I have a number of very loyal students who on occasion ask for some Christian music in class. In general, I try to meet student requests for music but, at the same time, I am aware that some students don’t wish to be “preached to” in class. What’s the answer?

The guiding principle here has to be respect for every student in the class and their beliefs. All are your students. All deserve consideration.

But what to do?

Every situation is probably different. Each one becomes a judgment call based on the values of your club or organization, your specific class makeup, and the need for sensitivity to all. In some cases it can be a delicate issue. Indeed, one of my students is the wife of a minister. She noted that even the use of Christian music in a Christian church can be controversial because there are so many different styles and types.

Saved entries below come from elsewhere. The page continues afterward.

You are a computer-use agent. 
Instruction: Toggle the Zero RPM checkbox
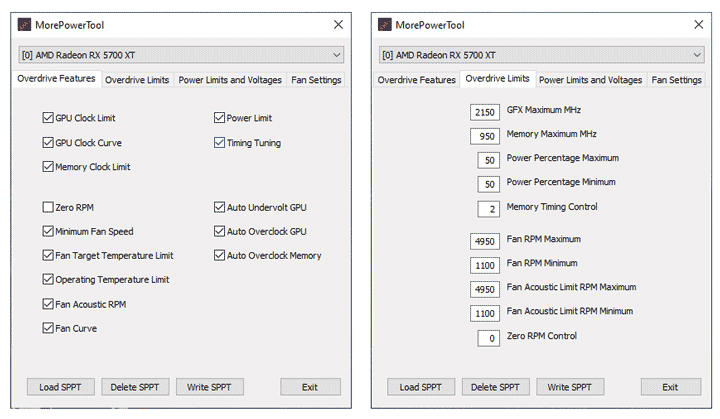pos(48,207)
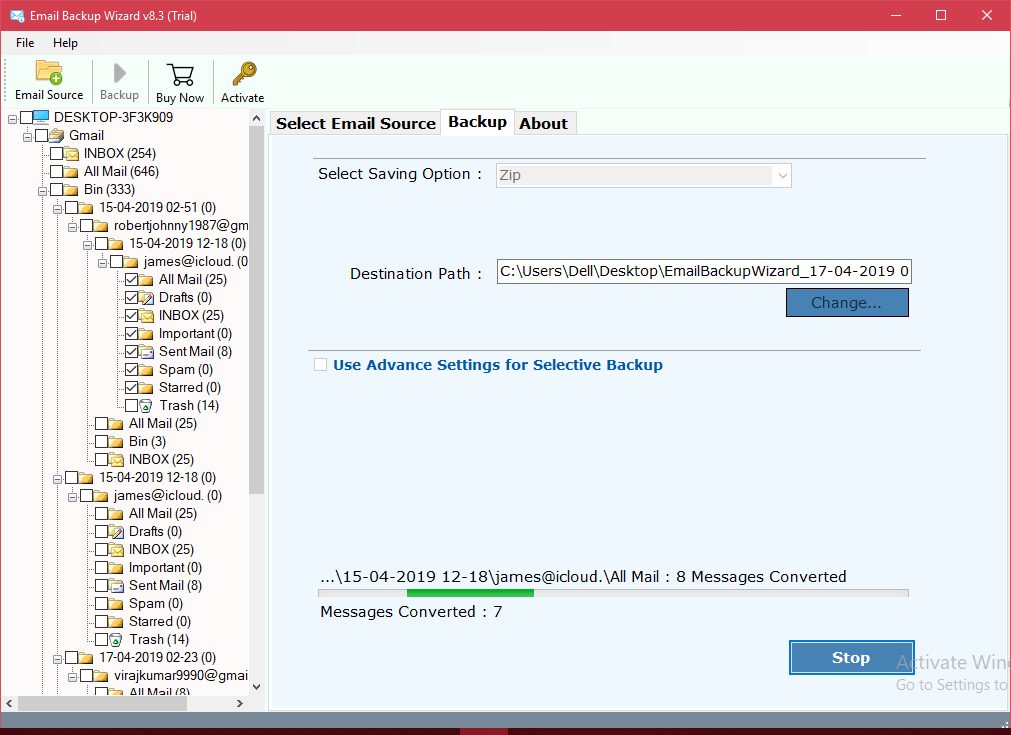Image resolution: width=1011 pixels, height=735 pixels.
Task: Select the Trash (14) folder icon
Action: coord(146,405)
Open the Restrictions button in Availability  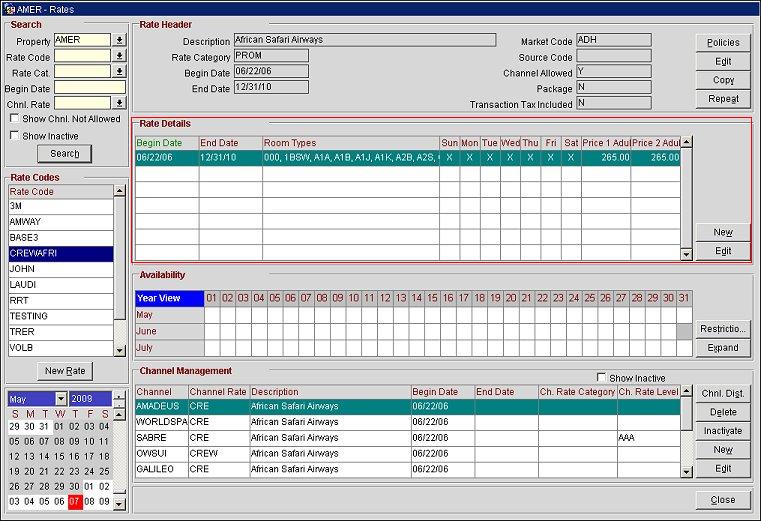pos(723,329)
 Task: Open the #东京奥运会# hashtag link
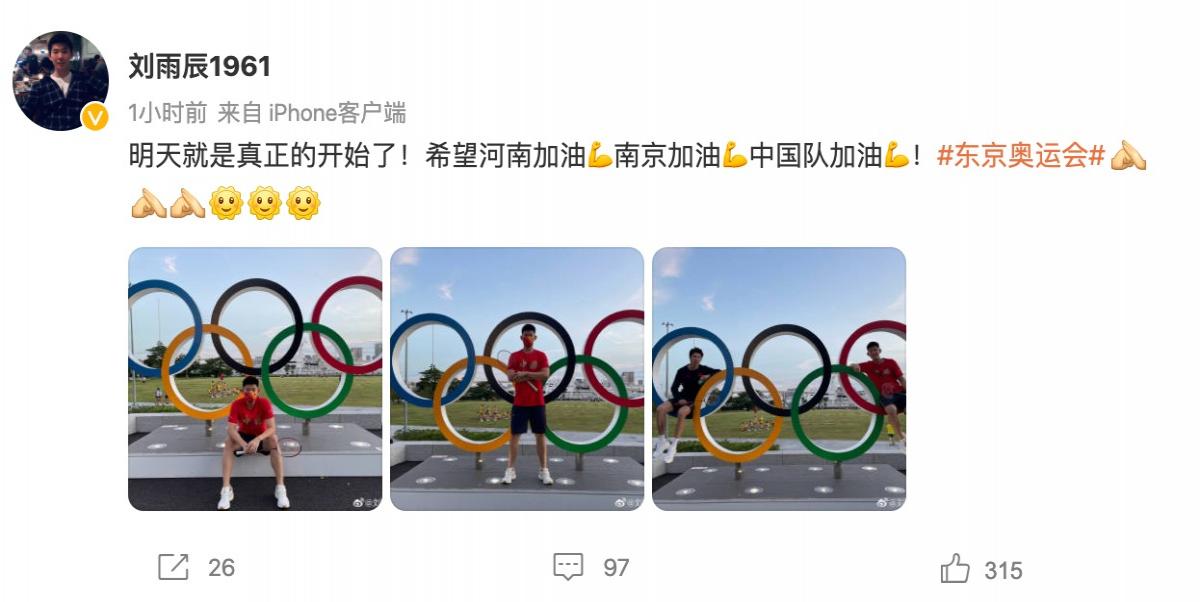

But in addition to the differing tastes of Christian music devotees, you have to consider the views of many others. Your class may contain Jews, Hindus, or Muslims, in addition to Christians, as well as those who just may not want any religious message in their cycling class.

Music is an important part of indoor cycling. Not only does it give energy and background to a class, it can also provide context and inspiration and can be a powerful tool for engagement and inspiration. But, like any powerful tool, it also requires care in its use.

It seems to me that there are two equally valid answers to the question of how to use Christian music:

One course is simply to not use music that proclaims a strong point of view be that topical, political, or religious. This is a sensible position, relatively easy to implement and defend. But there can still be differences of opinion. For instance, some may find offense in rock lyrics that others might find pretty commonplace. Other instructors have no issue with using overtly explicit but popular hip-hop songs, and while it might turn some students away, they’ve found it attracts another crowd.

The alternative point of view is to regard Christian music as another form of music similar to rock, pop, electronic, global, or jazz. Seen this way, Christian music can be occasionally included in class music. In fact, Christian music can include pop, rock, hard rock, grunge, rap, and hip-hop.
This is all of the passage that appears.